Licenziamento per esigenze aziendali e motivo illecito determinante
È nullo per motivo illecito determinante il licenziamento formalmente motivato da una notevole contrazione del lavoro in un contesto di difficoltà finanziaria, laddove sia appurato che nello stesso periodo erano state effettuate una serie di assunzioni e iniziative di investimento datoriali. Nel medesimo contesto si colloca la messa in cassa integrazione della lavoratrice successivamente licenziata, alla luce del rilievo che l’ammortizzatore sociale era stato utilizzato solo nei confronti della predetta dipendente, del figlio e di un terzo collega. Infine, rileva la circostanza che il licenziamento della madre sia collocato nello stesso spazio temporale del licenziamento del figlio. In presenza di queste condizioni, sussistono elementi presuntivi gravi, precisi e concordanti per concludere che il licenziamento è stato adottato per un motivo illecito determinante.

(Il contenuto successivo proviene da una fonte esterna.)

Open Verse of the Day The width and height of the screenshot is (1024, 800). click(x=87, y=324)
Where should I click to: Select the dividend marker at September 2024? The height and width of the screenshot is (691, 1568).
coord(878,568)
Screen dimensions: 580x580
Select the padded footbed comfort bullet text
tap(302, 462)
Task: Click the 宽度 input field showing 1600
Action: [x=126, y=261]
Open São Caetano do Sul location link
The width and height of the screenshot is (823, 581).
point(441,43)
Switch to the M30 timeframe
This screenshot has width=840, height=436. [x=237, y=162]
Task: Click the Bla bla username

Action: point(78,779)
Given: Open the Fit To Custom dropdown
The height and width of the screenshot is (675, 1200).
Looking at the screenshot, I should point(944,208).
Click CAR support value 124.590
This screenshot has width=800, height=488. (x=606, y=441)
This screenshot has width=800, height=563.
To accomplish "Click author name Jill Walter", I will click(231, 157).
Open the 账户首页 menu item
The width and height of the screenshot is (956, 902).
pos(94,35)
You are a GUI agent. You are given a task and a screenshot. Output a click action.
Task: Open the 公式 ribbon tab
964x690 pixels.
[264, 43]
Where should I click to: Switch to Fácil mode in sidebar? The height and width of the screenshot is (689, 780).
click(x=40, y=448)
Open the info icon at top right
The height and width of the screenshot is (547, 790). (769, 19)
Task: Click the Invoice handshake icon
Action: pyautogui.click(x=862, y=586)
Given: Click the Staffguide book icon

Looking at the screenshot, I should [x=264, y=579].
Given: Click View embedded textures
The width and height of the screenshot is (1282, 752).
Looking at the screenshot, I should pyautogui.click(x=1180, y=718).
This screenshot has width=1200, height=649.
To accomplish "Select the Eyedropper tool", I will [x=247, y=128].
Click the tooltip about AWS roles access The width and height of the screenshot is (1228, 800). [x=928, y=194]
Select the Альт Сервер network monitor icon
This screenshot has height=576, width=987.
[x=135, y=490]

Tribunale Venezia, 13/09/2023, n. 531

Legittimo il licenziamento per assenza ingiustificata generatrice di disagi organizzativi
È legittimo il licenziamento della dipendente che, a fronte di un periodo di assenza dal lavoro di nove giorni, trasmette il certificato medico di malattia della figlia solo prima del rientro in servizio e con la propria assenza arreca un disagio organizzativo rispetto alla chiusura del bilancio di esercizio. L’assenza è ingiustificata, posto che il certificato medico è stato trasmesso in ritardo rispetto ai termini di inoltro previsti dal CCNL. Né vi erano circostanze impeditive che potessero giustificare il ritardo nella consegna del certificato di malattia della figlia. Nel valutare il rilievo disciplinare della condotta inadempiente si deve anche tener conto del disagio organizzativo arrecato alla società, in quanto la chiusura del bilancio subiva un rallentamento per l’assenza della dipendente. A fronte di questa complessiva situazione la misura espulsiva risulta proporzionata non solo per il ritardo nell’invio del certificato di malattia, ma per l’assenza di impedimenti che ne impedissero la trasmissione tempestiva e per il disagio organizzativo determinato dall’assenza prolungata della dipendente, di cui la medesima non poteva non essere consapevole.